Internal conflict is said to have resulted in key departures; Studio now working on new Intellectual Property (IP)

Image credit: Sony Bend Studio, as seen on PS4 Pro

by Andy Robinson, VGC

PlayStation rejected plans for a sequel to open-world Sony Bend title Days Gone, it’s claimed.

That’s according to a new Bloomberg report on Sony Interactive Entertainment’s first-party development. According to the story, Sony’s increasing focus on exclusive blockbusters has come at the expense of “niche” teams within its first-party organisation.

One such casualty was reportedly Sony Bend, which is claimed to have had a 2019 pitch for Days Gone 2 rejected.

“Although the first game had been profitable, its development had been lengthy and critical reception was mixed, so a Days Gone 2 wasn’t seen as a viable option,” Bloomberg states.

Instead, journalist Jason Schreier claims that one team at the studio was assigned to help Naughty Dog with a multiplayer game, while a second group was assigned to work on a new Uncharted game with supervision from Naughty Dog.

Image credit: Sony Bend Studio, as seen on PS4 Pro

Because Bend’s developers feared they might be absorbed into Naughty Dog, the report claims that the studio’s leadership asked to be taken off the Uncharted project and are now working on a new game of their own.

However, the internal conflict is said to have resulted in key departures at Bend.
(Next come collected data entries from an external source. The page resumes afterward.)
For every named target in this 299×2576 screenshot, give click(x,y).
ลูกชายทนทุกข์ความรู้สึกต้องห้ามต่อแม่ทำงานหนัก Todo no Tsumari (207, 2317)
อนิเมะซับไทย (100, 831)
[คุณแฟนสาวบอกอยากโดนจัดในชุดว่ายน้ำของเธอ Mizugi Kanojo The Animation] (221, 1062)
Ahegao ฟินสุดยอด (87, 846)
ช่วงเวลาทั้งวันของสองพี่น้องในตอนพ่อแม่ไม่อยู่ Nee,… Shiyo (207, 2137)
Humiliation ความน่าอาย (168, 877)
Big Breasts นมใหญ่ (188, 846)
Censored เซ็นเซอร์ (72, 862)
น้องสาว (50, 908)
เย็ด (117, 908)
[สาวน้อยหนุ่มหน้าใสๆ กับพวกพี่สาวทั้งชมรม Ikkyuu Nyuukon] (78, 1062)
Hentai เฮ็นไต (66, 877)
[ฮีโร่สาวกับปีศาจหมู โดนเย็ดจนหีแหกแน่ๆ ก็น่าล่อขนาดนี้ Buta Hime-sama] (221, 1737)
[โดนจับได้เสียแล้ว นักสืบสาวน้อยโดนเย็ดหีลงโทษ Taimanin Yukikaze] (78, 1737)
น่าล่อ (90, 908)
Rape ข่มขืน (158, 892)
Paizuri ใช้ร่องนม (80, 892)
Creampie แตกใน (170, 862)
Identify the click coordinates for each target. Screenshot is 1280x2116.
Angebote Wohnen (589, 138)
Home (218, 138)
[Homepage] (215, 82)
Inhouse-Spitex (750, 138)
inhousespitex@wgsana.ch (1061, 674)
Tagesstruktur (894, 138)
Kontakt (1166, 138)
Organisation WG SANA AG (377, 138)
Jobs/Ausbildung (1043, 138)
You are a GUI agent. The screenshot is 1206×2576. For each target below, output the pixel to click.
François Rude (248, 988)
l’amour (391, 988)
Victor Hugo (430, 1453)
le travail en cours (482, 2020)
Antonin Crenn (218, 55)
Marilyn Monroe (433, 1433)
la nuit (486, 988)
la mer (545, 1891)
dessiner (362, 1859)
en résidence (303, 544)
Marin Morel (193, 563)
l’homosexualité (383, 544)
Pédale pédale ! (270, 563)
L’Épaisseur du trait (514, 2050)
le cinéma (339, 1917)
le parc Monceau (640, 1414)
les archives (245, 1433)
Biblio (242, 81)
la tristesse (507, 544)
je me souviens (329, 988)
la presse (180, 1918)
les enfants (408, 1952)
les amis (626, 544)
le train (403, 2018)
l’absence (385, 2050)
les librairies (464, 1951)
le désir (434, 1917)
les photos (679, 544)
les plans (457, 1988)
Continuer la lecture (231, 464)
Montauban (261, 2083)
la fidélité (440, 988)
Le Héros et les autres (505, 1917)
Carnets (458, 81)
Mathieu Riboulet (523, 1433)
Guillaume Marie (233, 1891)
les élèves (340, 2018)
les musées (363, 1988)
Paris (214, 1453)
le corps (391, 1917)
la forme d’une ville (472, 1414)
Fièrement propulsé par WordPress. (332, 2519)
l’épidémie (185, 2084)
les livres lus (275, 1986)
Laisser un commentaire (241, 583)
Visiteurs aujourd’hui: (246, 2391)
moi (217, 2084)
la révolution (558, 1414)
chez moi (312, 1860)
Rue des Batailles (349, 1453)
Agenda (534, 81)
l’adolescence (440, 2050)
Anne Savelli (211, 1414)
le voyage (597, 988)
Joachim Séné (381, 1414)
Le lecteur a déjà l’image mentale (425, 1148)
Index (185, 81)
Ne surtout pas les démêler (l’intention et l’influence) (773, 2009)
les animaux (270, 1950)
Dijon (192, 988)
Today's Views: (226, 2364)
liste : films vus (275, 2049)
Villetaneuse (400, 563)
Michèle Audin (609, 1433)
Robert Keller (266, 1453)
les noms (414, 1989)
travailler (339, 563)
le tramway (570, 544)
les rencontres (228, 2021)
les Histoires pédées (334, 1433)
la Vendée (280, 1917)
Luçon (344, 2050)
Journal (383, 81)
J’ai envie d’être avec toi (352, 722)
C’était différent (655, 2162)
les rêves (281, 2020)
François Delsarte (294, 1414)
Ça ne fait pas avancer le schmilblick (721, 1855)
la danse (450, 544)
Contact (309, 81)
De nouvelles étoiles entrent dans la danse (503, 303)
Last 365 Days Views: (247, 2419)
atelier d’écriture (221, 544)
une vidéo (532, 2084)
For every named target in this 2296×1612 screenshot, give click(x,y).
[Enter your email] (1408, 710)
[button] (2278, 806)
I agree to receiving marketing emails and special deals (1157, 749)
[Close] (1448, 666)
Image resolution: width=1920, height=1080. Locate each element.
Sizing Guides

Most notably, the studio’s two most senior creatives, writer / director John Garvin and game director Jeff Ross announced their exits from the Oregon, US-based developer in December.

Both men had been with Bend Studio (previously known as Eidetic) from its origin days in the mid-90s, having written and designed PSOne action game Syphon Filter and its sequels.

Sony Interactive Entertainment purchased Bend Studio in 2000. Days Gone, released in 2019, was the developer’s first original IP in two decades.

In VGC’s Days Gone review, our critic called the PS4 exclusive “far from the worst specimen of its genre but in a year already packed with 50 hour+ endeavours, it rarely makes the case for its own existence.”